ANTICIPATION – À Toulouse, près de 70 chercheurs, ingénieurs et techniciens, travaillent sur le changement climatique. Ils simulent la façon dont notre climat va évoluer dans les prochaines décennies. Un travail essentiel pour aider les États et les collectivités à prendre des décisions avec des données objectives.
En passant les portes des laboratoires scientifiques du centre national de recherches météorologiques de Toulouse (CNRM), on s’attend à pénétrer dans une véritable fourmilière. Avec des chercheurs s’affairant dans des salles avec ordinateurs, grands écrans diffusant des cartes du globe et outils complexes de mesure. La réalité est en fait plus étonnante. Serge Planton, climatologue, directeur du Groupe de Météorologie de Grande Échelle et Climat, passe dans un couloir un peu austère semblable à celui de tout laboratoire de recherche. Seules quelques affiches aux murs en Français et en Anglais évoquant les mécanismes climatiques indiquent où l’on se trouve. Dans le bureau du chercheur, un simple ordinateur et d’épais rapports posés sur une table. Parmi eux, se trouvent notamment les derniers rapports du Groupement d’experts intergouvernemental sur l’évolution du climat (GIEC). C’est sur ces documents que s’appuient les dirigeants du monde entier lors de négociations telles que la COP21.

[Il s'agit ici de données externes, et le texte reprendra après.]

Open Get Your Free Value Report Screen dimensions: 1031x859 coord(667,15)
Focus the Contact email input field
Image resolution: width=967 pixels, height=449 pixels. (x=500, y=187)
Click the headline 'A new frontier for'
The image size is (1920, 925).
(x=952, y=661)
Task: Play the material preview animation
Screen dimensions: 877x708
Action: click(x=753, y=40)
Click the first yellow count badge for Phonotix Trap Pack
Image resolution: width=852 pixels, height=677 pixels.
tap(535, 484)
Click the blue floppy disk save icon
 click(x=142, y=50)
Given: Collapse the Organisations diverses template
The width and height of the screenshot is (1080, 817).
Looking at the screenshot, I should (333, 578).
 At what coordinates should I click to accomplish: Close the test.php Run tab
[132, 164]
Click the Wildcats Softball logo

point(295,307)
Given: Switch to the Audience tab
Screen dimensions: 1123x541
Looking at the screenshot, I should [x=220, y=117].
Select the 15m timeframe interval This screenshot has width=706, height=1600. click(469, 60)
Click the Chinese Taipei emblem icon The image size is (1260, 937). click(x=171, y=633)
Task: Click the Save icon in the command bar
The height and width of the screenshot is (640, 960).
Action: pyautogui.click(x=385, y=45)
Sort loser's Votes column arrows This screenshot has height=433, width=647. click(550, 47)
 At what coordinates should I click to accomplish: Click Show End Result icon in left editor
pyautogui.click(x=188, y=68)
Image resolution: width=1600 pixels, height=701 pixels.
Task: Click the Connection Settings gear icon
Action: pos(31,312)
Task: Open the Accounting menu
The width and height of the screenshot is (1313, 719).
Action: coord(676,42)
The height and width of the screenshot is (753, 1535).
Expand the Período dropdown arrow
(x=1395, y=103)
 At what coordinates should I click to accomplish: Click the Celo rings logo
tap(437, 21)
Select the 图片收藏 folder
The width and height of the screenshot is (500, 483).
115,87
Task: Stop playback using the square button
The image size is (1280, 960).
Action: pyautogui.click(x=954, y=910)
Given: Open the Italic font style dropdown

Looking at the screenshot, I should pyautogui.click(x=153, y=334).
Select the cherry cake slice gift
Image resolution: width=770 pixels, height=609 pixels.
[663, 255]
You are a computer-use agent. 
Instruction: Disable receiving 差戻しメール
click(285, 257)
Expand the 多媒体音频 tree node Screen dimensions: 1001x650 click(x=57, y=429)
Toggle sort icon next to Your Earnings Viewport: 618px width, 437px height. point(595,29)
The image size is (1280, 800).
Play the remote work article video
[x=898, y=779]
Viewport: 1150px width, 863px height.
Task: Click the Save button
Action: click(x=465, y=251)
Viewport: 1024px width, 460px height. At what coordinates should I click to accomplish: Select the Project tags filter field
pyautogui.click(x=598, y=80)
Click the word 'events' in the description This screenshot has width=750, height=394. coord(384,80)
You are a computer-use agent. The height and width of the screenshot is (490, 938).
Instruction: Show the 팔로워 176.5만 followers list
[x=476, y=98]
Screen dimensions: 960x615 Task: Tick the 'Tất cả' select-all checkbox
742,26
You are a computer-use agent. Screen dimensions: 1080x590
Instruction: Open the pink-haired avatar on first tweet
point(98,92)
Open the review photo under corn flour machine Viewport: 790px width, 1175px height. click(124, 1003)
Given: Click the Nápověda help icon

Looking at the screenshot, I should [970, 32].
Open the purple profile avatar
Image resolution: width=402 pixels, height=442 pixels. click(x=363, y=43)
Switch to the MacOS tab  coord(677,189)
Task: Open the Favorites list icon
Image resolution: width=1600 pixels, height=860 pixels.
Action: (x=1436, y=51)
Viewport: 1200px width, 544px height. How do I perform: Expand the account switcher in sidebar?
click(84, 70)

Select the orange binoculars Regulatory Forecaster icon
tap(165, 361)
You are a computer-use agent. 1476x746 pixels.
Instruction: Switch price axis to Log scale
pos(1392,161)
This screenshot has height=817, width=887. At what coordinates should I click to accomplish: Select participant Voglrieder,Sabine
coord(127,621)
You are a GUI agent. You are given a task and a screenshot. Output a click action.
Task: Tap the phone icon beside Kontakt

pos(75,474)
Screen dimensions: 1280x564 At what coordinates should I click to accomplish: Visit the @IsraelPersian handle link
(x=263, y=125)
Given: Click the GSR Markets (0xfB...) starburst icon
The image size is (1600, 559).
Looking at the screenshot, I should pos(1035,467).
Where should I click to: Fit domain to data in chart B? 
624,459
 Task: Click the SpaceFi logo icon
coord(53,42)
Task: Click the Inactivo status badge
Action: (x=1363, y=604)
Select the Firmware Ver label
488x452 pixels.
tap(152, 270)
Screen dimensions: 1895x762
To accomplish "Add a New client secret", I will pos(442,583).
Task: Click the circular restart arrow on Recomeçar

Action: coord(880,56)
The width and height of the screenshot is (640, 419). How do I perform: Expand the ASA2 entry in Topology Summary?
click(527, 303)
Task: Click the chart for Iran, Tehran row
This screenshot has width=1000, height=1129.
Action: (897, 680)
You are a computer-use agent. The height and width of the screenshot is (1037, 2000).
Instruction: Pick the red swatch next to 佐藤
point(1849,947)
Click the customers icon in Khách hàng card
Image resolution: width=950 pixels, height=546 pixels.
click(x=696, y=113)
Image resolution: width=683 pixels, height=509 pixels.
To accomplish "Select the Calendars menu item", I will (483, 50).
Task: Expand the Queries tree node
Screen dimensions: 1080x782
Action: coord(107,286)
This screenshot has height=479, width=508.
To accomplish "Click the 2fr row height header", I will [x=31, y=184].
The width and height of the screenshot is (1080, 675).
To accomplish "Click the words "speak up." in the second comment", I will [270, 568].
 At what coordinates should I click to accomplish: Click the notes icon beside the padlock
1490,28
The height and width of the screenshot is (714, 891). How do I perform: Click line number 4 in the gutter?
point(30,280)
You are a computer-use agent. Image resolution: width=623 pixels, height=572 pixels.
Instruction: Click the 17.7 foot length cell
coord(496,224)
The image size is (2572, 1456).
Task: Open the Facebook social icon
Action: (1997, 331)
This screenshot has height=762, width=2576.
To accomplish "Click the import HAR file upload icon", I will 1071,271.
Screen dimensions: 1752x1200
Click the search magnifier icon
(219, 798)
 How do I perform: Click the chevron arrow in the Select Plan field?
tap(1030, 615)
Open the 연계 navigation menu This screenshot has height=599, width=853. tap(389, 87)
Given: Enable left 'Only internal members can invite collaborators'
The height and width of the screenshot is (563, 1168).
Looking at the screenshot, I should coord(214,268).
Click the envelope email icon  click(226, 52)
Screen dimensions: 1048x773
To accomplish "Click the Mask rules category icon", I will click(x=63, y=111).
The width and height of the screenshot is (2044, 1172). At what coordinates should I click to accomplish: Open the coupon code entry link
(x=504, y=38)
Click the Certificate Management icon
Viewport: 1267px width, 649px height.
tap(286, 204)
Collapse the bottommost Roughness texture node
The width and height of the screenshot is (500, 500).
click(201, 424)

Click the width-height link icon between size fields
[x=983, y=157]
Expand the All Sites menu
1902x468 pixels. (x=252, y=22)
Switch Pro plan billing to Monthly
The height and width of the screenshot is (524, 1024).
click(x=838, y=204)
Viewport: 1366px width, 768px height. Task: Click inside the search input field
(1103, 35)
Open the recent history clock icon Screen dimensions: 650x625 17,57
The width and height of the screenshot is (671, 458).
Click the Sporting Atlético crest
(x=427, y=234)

«Parmi les 23 groupes de recherches internationaux qui ont élaboré le rapport de 2013 se trouvaient des équipes de Météo France», explique le chercheur. C‘est en effet à Toulouse que des spécialistes construisent les modèles mathématiques permettant de simuler ce que le climat peut potentiellement nous réserver d’ici 50 à 100 ans. Et contrairement à ce que l’on pourrait penser, les chercheurs ne se basent pas sur des mesures réalisées par des balises météo aux quatre coins du globe dont ils extrapoleraient les relevés. Ils travaillent en fait grâce à une sorte de système climatique virtuel. «Ce sont des modèles qui simulent à la fois l’atmosphère, l’océan, la banquise, les calottes polaires, la végétation, on essaye aussi d’introduire les particules en suspension dans l’atmosphère… Le but étant d’arriver à un climat qui mime avec le plus de précision possible la réalité. Nous comparons ensuite sa justesse aux observations faites sur le terrain». Un travail complexe auquel s’ajoute l’utilisation d’instruments de pointe. En 2014, Météo France s’est doté d’un nouveau supercalculateur, parmi les plus puissants au monde, traitant un million de milliard d’opérations par seconde. Avant tout utilisé pour prédire avec davantage de précision la météo, 15 % de ses capacités sont utilisées pour étudier le climat.
Grâce à cette palette d’outils, les chercheurs appliquent à leurs modèles des variations, par exemple les émissions de gaz à effets de serre, et obtiennent des scénarios. «Au vu des engagements actuels des États, nous constatons par exemple qu’il y a deux chances sur trois que le réchauffement planétaire se situe autour de 2,5 °C d’ici 2030», explique Serge Planton. «Pour limiter le réchauffement à 1,5°C, il faudrait stopper dès maintenant toute émission de gaz à effet de serre et laisser dans le sous-sol l’ensemble des ressources fossiles». Peu de chance que cette décision radicale soit prise, et le climatologue se garde de donner son opinion personnelle sur les négociations en cours à la COP22. « En tant que scientifique, notre rôle n’est pas de faire des recommandations politiques mais de donner des informations objectives et de les mettre à la disposition des décideurs». Accumuler les connaissances, pour aider les gouvernements à prendre la meilleure décision.